Configurer le filtrage des commandes :

  1. Rendez-vous dans Utilisateurs et sécurité > Règles de session et créez une nouvelle règle ou modifiez-en une existante.

 vous pouvez également configurer cela pour les utilisateurs et/ou les règles de groupe.

  1. Localisez le paramètre Modifier l’interpréteur de commandes dans la section Règle de session :: Modifier.
  2. Comme vous utiliserez le filtrage de commande avec les éléments de Shell Jump, sélectionnez le bouton radio Autoriser pour permettre l’utilisation de l’interpréteur de commandes.
  3. Choisissez entre Autoriser toutes les commandes, Autoriser les modèles de commandes ci-dessous, ou Interdire les modèles de commandes ci-dessous et spécifiez dans la boîte de texte quels modèles de regex vous souhaitez autoriser ou bloquer.

 une fois que vous avez saisi les modèles de commande que vous souhaitez autoriser ou bloquer, vous pouvez tester des commandes dans la boîte de texte Testeur de commandes. Cela vous permet de tester vos filtres de commandes sans avoir à débuter une session. Cela vous permet de tester vos filtres de commandes sans avoir à débuter une session. Vous recevrez une notification vous indiquant si l’exécution d’une des commandes saisies serait autorisée sur le système distant, sur la base des regex spécifiées dans la liste.

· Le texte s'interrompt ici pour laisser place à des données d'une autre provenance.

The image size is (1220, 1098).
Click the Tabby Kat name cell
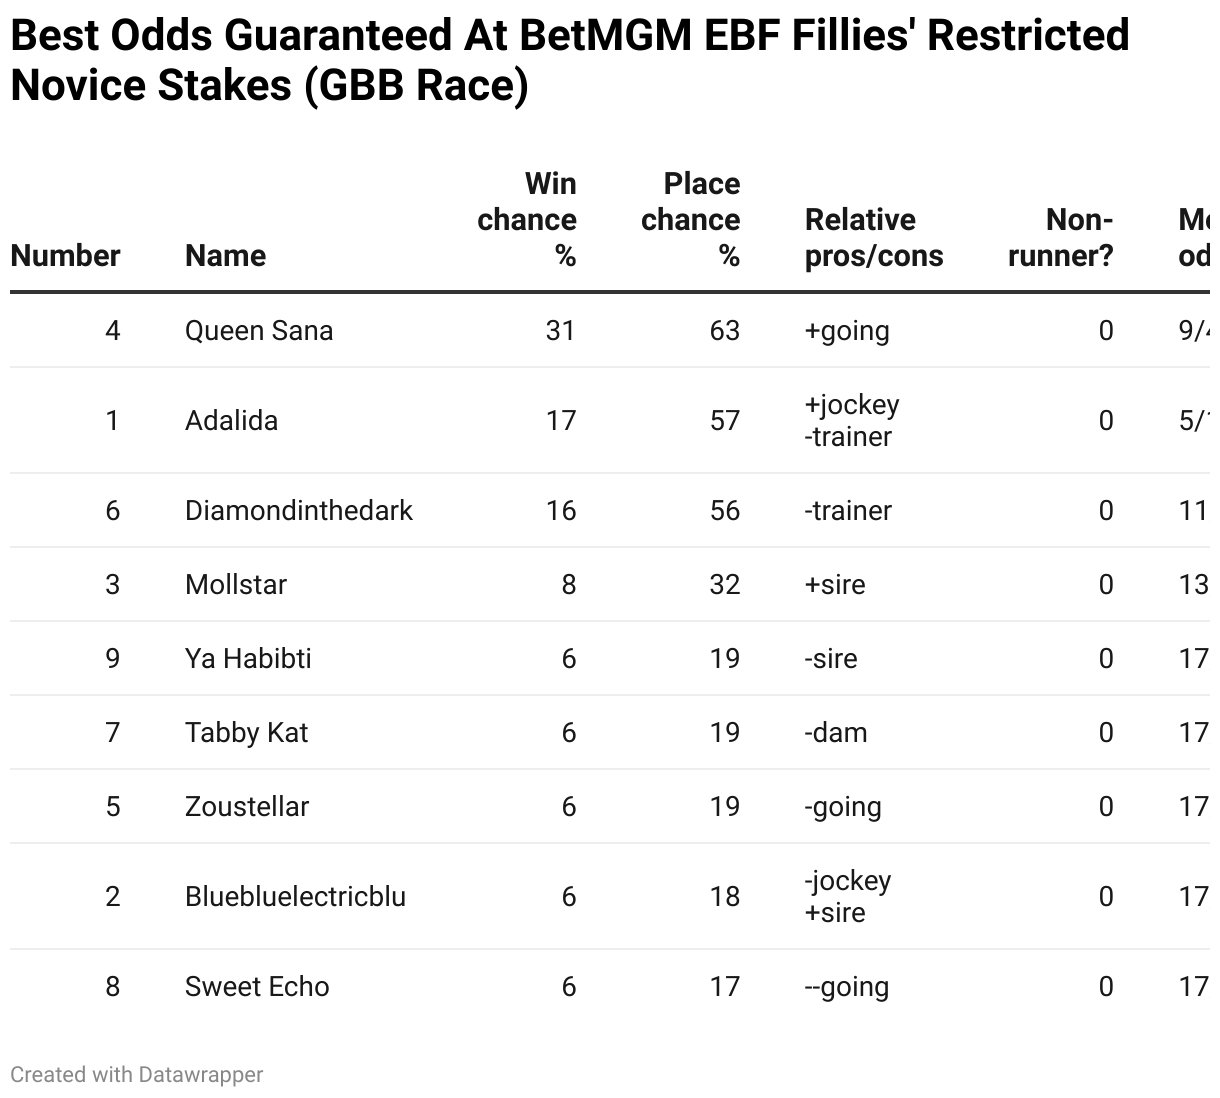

Les deux messages possibles sont :

  • La commande saisie sera autorisée selon vos sélections.
  • La commande saisie sera bloquée selon vos sélections.

Utiliser l’injection d’informations d’authentification avec SUDO sur un point de terminaison Linux

Pour utiliser l’injection d’informations d’authentification avec SUDO, un administrateur doit configurer un ou plusieurs comptes fonctionnels sur chaque point de terminaison Linux auxquels on pourra accéder par Shell Jump. Le processus pour configurer les fichiers sudoers étant complexe et différent pour chaque plate-forme, veuillez vous reporter à la documentation de votre plate-forme pour savoir comment accomplir ce processus. Chaque compte fonctionnel doit :

  • Permettre l’authentification par SSH (mot de passe ou clé SSH)
  • Avoir les informations d’authentification du compte stockées dans le gestionnaire d’informations d’authentification de point de terminaison
  • Avoir une ou plusieurs entrées dans /etc/sudoers autorisant le compte fonctionnel à accéder à une ou plusieurs commandes devant être exécutées sans nécessiter un mot de passe (NOPASSWD).

Un administrateur doit créer un élément de Shell Jump pour le point de terminaison.

un administrateur doit ensuite configurer le gestionnaire d’informations d’authentification de point de terminaison et/ou la banque de mots de passe pour accorder aux utilisateurs l’accès aux comptes fonctionnels pour cet élément de Jump.

Lorsqu’un utilisateur effectue un Jump sur l’élément de Shell Jump, il peut choisir dans la liste de comptes fonctionnels disponibles pour ce point de terminaison. Chaque compte fonctionnel a son propre ensemble de commandes pouvant être exécutées en utilisant SUDO, comme configuré par l’administrateur sur le point de terminaison. Les informations d’authentification pour le compte sont transmises du gestionnaire d’informations d’authentification de point de terminaison au point de terminaison.

il est possible de configurer les éléments de Jump pour permettre à plusieurs utilisateurs d’accéder au même élément de Jump en simultané. Si l’option Rejoindre une session existante est activée, d’autres utilisateurs sont susceptibles de rejoindre une session déjà en cours. Le propriétaire initial de la session reçoit une notification lui indiquant qu’un autre utilisateur a rejoint la session, mais il n’est pas autorisé à lui refuser l’accès. Pour en savoir plus sur les Jumps simultanés, veuillez consulter Paramètres d’élément de Jump.